Pixel coordinate grounding data:
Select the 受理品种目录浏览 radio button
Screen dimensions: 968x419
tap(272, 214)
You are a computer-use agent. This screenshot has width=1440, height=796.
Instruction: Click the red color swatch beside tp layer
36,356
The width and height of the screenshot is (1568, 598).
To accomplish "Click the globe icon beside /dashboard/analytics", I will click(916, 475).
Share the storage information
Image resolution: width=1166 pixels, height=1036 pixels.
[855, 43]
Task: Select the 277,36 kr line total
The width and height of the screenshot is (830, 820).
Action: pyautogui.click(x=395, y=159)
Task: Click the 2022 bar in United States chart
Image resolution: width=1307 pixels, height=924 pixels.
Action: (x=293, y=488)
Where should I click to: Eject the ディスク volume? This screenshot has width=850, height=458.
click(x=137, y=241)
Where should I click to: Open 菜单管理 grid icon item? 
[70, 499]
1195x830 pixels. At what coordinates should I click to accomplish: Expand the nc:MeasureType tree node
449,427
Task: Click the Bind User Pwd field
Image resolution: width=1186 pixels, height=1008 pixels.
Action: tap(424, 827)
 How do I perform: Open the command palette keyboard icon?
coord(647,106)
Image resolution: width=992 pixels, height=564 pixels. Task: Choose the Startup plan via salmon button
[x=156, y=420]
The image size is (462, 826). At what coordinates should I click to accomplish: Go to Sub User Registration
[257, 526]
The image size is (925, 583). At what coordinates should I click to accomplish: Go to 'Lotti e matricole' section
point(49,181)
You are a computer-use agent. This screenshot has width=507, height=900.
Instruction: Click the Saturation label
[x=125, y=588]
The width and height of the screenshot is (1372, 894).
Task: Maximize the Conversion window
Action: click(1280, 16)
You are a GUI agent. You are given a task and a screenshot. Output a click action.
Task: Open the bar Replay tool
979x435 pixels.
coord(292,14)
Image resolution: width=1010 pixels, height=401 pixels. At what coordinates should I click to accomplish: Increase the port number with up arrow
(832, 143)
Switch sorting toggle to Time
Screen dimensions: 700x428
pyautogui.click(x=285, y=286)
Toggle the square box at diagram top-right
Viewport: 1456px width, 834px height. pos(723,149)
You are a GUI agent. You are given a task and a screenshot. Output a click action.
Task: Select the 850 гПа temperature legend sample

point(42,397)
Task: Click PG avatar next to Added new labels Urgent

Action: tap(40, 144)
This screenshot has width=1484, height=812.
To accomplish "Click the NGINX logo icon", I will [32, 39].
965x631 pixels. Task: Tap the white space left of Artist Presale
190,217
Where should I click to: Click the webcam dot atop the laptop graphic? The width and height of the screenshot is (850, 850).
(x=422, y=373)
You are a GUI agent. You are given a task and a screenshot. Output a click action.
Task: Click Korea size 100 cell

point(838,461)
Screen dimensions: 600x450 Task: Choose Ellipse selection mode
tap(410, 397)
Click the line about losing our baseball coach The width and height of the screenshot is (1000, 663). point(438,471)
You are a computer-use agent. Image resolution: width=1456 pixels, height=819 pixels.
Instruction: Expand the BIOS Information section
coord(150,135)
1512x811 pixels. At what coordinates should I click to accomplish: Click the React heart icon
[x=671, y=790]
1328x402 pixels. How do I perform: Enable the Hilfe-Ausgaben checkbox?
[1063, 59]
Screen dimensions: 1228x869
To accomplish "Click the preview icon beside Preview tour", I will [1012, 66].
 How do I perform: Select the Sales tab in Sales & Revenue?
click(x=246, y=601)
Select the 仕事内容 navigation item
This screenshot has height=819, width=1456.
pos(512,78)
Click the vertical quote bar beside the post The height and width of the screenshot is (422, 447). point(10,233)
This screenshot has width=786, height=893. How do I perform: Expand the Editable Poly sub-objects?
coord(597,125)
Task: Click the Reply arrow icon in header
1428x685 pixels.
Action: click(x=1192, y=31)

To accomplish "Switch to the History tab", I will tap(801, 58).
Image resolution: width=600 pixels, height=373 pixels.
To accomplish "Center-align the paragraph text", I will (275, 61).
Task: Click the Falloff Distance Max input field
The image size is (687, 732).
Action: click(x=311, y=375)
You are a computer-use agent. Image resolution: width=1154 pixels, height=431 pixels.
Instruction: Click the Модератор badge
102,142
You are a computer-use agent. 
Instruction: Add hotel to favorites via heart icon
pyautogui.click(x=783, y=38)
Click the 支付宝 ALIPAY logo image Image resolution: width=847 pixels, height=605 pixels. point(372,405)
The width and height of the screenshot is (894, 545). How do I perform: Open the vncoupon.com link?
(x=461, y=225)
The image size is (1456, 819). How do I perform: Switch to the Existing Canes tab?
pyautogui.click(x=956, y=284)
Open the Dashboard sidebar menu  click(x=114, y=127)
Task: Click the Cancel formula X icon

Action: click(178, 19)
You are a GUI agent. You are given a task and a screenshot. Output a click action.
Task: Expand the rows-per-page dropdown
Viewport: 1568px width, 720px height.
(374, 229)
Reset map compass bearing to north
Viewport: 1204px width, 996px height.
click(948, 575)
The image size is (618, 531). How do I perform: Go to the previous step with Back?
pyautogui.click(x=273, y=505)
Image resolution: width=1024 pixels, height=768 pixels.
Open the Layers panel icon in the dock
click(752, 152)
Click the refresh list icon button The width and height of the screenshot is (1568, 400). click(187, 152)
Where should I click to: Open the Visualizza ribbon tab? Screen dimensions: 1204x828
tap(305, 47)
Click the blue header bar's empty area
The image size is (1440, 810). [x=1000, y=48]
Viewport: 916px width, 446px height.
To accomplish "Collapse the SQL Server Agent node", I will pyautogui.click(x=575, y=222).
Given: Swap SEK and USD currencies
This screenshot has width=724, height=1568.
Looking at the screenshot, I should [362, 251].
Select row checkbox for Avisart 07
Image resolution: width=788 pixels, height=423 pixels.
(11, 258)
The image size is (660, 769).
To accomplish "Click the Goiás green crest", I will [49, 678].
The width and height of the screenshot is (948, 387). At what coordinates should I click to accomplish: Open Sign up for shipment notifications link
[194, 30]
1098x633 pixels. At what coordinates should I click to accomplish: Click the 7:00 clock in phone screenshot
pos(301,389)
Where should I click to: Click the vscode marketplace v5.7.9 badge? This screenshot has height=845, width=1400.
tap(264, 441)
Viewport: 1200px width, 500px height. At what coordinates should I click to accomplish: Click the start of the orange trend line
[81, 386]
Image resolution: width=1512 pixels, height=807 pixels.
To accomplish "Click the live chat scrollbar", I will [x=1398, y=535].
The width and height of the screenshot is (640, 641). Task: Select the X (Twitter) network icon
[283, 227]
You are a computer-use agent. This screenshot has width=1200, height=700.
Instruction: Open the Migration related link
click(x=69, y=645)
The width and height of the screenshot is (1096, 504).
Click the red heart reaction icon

## WORK ITEM
Please set down all the data word for word.

## OUTPUT FOR THIS TASK
Select the 受理品种目录浏览 radio button
Screen dimensions: 968x419
tap(272, 214)
You are a computer-use agent. This screenshot has width=1440, height=796.
Instruction: Click the red color swatch beside tp layer
36,356
The width and height of the screenshot is (1568, 598).
To accomplish "Click the globe icon beside /dashboard/analytics", I will click(916, 475).
Share the storage information
Image resolution: width=1166 pixels, height=1036 pixels.
[855, 43]
Task: Select the 277,36 kr line total
The width and height of the screenshot is (830, 820).
Action: pyautogui.click(x=395, y=159)
Task: Click the 2022 bar in United States chart
Image resolution: width=1307 pixels, height=924 pixels.
Action: (x=293, y=488)
Where should I click to: Eject the ディスク volume? This screenshot has width=850, height=458.
click(x=137, y=241)
Where should I click to: Open 菜单管理 grid icon item? 
[70, 499]
1195x830 pixels. At what coordinates should I click to accomplish: Expand the nc:MeasureType tree node
449,427
Task: Click the Bind User Pwd field
Image resolution: width=1186 pixels, height=1008 pixels.
Action: tap(424, 827)
 How do I perform: Open the command palette keyboard icon?
coord(647,106)
Image resolution: width=992 pixels, height=564 pixels. Task: Choose the Startup plan via salmon button
[x=156, y=420]
The image size is (462, 826). At what coordinates should I click to accomplish: Go to Sub User Registration
[257, 526]
The image size is (925, 583). At what coordinates should I click to accomplish: Go to 'Lotti e matricole' section
point(49,181)
You are a computer-use agent. This screenshot has width=507, height=900.
Instruction: Click the Saturation label
[x=125, y=588]
The width and height of the screenshot is (1372, 894).
Task: Maximize the Conversion window
Action: click(1280, 16)
You are a GUI agent. You are given a task and a screenshot. Output a click action.
Task: Open the bar Replay tool
979x435 pixels.
coord(292,14)
Image resolution: width=1010 pixels, height=401 pixels. At what coordinates should I click to accomplish: Increase the port number with up arrow
(832, 143)
Switch sorting toggle to Time
Screen dimensions: 700x428
pyautogui.click(x=285, y=286)
Toggle the square box at diagram top-right
Viewport: 1456px width, 834px height. pos(723,149)
You are a GUI agent. You are given a task and a screenshot. Output a click action.
Task: Select the 850 гПа temperature legend sample

point(42,397)
Task: Click PG avatar next to Added new labels Urgent

Action: tap(40, 144)
This screenshot has width=1484, height=812.
To accomplish "Click the NGINX logo icon", I will [32, 39].
965x631 pixels. Task: Tap the white space left of Artist Presale
190,217
Where should I click to: Click the webcam dot atop the laptop graphic? The width and height of the screenshot is (850, 850).
(x=422, y=373)
You are a GUI agent. You are given a task and a screenshot. Output a click action.
Task: Click Korea size 100 cell

point(838,461)
Screen dimensions: 600x450 Task: Choose Ellipse selection mode
tap(410, 397)
Click the line about losing our baseball coach The width and height of the screenshot is (1000, 663). point(438,471)
You are a computer-use agent. Image resolution: width=1456 pixels, height=819 pixels.
Instruction: Expand the BIOS Information section
coord(150,135)
1512x811 pixels. At what coordinates should I click to accomplish: Click the React heart icon
[x=671, y=790]
1328x402 pixels. How do I perform: Enable the Hilfe-Ausgaben checkbox?
[1063, 59]
Screen dimensions: 1228x869
To accomplish "Click the preview icon beside Preview tour", I will [1012, 66].
 How do I perform: Select the Sales tab in Sales & Revenue?
click(x=246, y=601)
Select the 仕事内容 navigation item
This screenshot has height=819, width=1456.
pos(512,78)
Click the vertical quote bar beside the post The height and width of the screenshot is (422, 447). point(10,233)
This screenshot has width=786, height=893. How do I perform: Expand the Editable Poly sub-objects?
coord(597,125)
Task: Click the Reply arrow icon in header
1428x685 pixels.
Action: click(x=1192, y=31)

To accomplish "Switch to the History tab", I will tap(801, 58).
Image resolution: width=600 pixels, height=373 pixels.
To accomplish "Center-align the paragraph text", I will (275, 61).
Task: Click the Falloff Distance Max input field
The image size is (687, 732).
Action: click(x=311, y=375)
You are a computer-use agent. Image resolution: width=1154 pixels, height=431 pixels.
Instruction: Click the Модератор badge
102,142
You are a computer-use agent. 
Instruction: Add hotel to favorites via heart icon
pyautogui.click(x=783, y=38)
Click the 支付宝 ALIPAY logo image Image resolution: width=847 pixels, height=605 pixels. point(372,405)
The width and height of the screenshot is (894, 545). How do I perform: Open the vncoupon.com link?
(x=461, y=225)
The image size is (1456, 819). How do I perform: Switch to the Existing Canes tab?
pyautogui.click(x=956, y=284)
Open the Dashboard sidebar menu  click(x=114, y=127)
Task: Click the Cancel formula X icon

Action: click(178, 19)
You are a GUI agent. You are given a task and a screenshot. Output a click action.
Task: Expand the rows-per-page dropdown
Viewport: 1568px width, 720px height.
(374, 229)
Reset map compass bearing to north
Viewport: 1204px width, 996px height.
click(948, 575)
The image size is (618, 531). How do I perform: Go to the previous step with Back?
pyautogui.click(x=273, y=505)
Image resolution: width=1024 pixels, height=768 pixels.
Open the Layers panel icon in the dock
click(752, 152)
Click the refresh list icon button The width and height of the screenshot is (1568, 400). click(187, 152)
Where should I click to: Open the Visualizza ribbon tab? Screen dimensions: 1204x828
tap(305, 47)
Click the blue header bar's empty area
The image size is (1440, 810). [x=1000, y=48]
Viewport: 916px width, 446px height.
To accomplish "Collapse the SQL Server Agent node", I will pyautogui.click(x=575, y=222).
Given: Swap SEK and USD currencies
This screenshot has width=724, height=1568.
Looking at the screenshot, I should [362, 251].
Select row checkbox for Avisart 07
Image resolution: width=788 pixels, height=423 pixels.
(11, 258)
The image size is (660, 769).
To accomplish "Click the Goiás green crest", I will [49, 678].
The width and height of the screenshot is (948, 387). At what coordinates should I click to accomplish: Open Sign up for shipment notifications link
[194, 30]
1098x633 pixels. At what coordinates should I click to accomplish: Click the 7:00 clock in phone screenshot
pos(301,389)
Where should I click to: Click the vscode marketplace v5.7.9 badge? This screenshot has height=845, width=1400.
tap(264, 441)
Viewport: 1200px width, 500px height. At what coordinates should I click to accomplish: Click the start of the orange trend line
[81, 386]
Image resolution: width=1512 pixels, height=807 pixels.
To accomplish "Click the live chat scrollbar", I will [x=1398, y=535].
The width and height of the screenshot is (640, 641). Task: Select the X (Twitter) network icon
[283, 227]
You are a computer-use agent. This screenshot has width=1200, height=700.
Instruction: Open the Migration related link
click(x=69, y=645)
The width and height of the screenshot is (1096, 504).
Click the red heart reaction icon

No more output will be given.